◆ **Records provided**:
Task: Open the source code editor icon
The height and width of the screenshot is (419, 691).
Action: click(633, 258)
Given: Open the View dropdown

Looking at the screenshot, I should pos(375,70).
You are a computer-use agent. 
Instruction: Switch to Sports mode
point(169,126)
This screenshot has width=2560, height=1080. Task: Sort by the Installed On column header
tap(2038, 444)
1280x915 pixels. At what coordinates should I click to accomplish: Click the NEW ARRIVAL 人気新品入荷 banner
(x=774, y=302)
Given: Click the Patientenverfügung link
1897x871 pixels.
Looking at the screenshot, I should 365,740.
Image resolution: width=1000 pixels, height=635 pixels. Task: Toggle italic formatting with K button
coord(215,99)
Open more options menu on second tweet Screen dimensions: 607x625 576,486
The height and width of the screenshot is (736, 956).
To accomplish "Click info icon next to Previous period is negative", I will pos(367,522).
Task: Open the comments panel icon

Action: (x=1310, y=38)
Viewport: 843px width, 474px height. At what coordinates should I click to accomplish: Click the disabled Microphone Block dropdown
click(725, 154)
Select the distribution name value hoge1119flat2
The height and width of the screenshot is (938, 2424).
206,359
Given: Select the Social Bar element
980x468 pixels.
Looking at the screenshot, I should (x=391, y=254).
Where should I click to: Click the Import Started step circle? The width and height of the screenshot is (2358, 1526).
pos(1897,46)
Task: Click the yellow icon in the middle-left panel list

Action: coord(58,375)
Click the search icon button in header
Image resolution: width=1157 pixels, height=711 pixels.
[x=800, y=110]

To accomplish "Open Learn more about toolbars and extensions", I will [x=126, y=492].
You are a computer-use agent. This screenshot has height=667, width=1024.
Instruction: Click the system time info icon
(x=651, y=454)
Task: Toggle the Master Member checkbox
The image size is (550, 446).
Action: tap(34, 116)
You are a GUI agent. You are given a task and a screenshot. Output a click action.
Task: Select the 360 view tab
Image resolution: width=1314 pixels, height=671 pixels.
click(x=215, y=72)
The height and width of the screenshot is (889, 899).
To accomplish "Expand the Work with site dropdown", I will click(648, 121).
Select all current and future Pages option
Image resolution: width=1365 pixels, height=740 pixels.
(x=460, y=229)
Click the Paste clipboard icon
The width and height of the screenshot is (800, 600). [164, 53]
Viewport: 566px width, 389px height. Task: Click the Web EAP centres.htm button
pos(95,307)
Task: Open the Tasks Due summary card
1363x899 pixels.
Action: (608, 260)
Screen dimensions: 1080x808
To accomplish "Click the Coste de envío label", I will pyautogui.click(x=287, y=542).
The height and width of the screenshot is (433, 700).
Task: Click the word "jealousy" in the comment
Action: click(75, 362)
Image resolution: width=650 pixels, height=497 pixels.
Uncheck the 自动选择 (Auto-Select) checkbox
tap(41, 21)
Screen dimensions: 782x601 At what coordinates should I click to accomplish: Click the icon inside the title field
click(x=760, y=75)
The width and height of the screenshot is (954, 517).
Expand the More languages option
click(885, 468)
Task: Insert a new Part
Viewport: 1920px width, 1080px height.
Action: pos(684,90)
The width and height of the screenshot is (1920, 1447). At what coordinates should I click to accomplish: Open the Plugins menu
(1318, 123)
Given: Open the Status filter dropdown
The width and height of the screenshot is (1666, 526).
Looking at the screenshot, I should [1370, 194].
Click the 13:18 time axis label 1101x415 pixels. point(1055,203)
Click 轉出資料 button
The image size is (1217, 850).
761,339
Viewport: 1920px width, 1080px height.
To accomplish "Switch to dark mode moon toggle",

◆ **Problem to work on**:
Render the records from the line containing "Task: Toggle the Master Member checkbox" through the line containing "will click(648, 121).", both included, as a JSON list of strings with one string per line and blank lines omitted.

◆ **Written answer**:
[
  "Task: Toggle the Master Member checkbox",
  "The image size is (550, 446).",
  "Action: tap(34, 116)",
  "You are a GUI agent. You are given a task and a screenshot. Output a click action.",
  "Task: Select the 360 view tab",
  "Image resolution: width=1314 pixels, height=671 pixels.",
  "click(x=215, y=72)",
  "The height and width of the screenshot is (889, 899).",
  "To accomplish \"Expand the Work with site dropdown\", I will click(648, 121)."
]